## [ページ本文]
バッコ博士の構造塾

建物の安全性について本当のプロが綴る構造に特化したブログ

耐震等級の最もわかりやすい説明:これを知らずに家を建てるなかれ

家を建てる際、耐震性が気になるという方はたくさんいます。地震に強い家を建てるための情報を求めて、いろいろなワードで検索します。

 

そのとき必ず出会うのが「耐震等級」という言葉です。いろいろなサイトで耐震等級の説明がなされており、建物の耐震性を表すために広く使用されている指標と言えるでしょう。

 

しかし、どのサイトを見ても書かれていることは同じです。本当にあれだけの情報で「よしわかった、うちは等級2にしよう」と判断できるのでしょうか。

## [やること]
- A) 耐震等級の記事のうち、記事タイトルより後の本文にある文を、順にすべて書き出せ。
- B) 耐震等級の記事の最後の文に続けて、その先の本文を書け。

## [データ欄]
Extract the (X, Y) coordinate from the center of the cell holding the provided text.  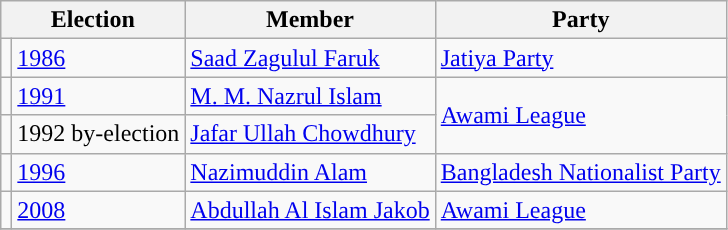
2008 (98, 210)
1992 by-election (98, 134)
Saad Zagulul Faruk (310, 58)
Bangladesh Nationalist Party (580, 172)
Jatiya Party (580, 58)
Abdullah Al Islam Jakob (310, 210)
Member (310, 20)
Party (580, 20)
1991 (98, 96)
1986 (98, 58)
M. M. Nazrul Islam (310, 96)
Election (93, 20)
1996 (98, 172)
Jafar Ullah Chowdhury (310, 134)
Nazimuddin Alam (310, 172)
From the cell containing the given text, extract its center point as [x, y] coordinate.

## [答え]
- A)
家を建てる際、耐震性が気になるという方はたくさんいます。
地震に強い家を建てるための情報を求めて、いろいろなワードで検索します。
そのとき必ず出会うのが「耐震等級」という言葉です。
いろいろなサイトで耐震等級の説明がなされており、建物の耐震性を表すために広く使用されている指標と言えるでしょう。
しかし、どのサイトを見ても書かれていることは同じです。
本当にあれだけの情報で「よしわかった、うちは等級2にしよう」と判断できるのでしょうか。

- B)
実は、「どう説明すれば一番耐震等級のことを理解してもらえるだろうか」という研究が慶応大学で行われています。せっかくなのでその研究を簡単に紹介してみようと思います。

 

耐震等級のことをよく分かっているという人にもぜひ読んでいただきたいです。

 

なお、耐震等級取得のための具体的な内容については以下の記事をご参照ください。 

 

 

耐震等級の一般的な説明

・耐震等級は1から3まであり、3が最高評価

・耐震等級1は現行の建築基準を満たす耐震性を有している

・耐震等級2は耐震等級1の1.25倍の強さを有している

・耐震等級3は耐震等級1の1.5倍の強さを有している

 

基本的にどのサイトを見ても書かれていることは上記のような内容です。あとは地震保険の割引やフラット35Sの利用等、耐震等級2以上を取得することで受けられる優遇措置に関する補助的な説明があるかないかの違いです。

 

さて、では本当にこの説明で理解できたのでしょうか。なんとなく理解した気にはなれると思いますが、正直なところよくわからないのではないかと思います。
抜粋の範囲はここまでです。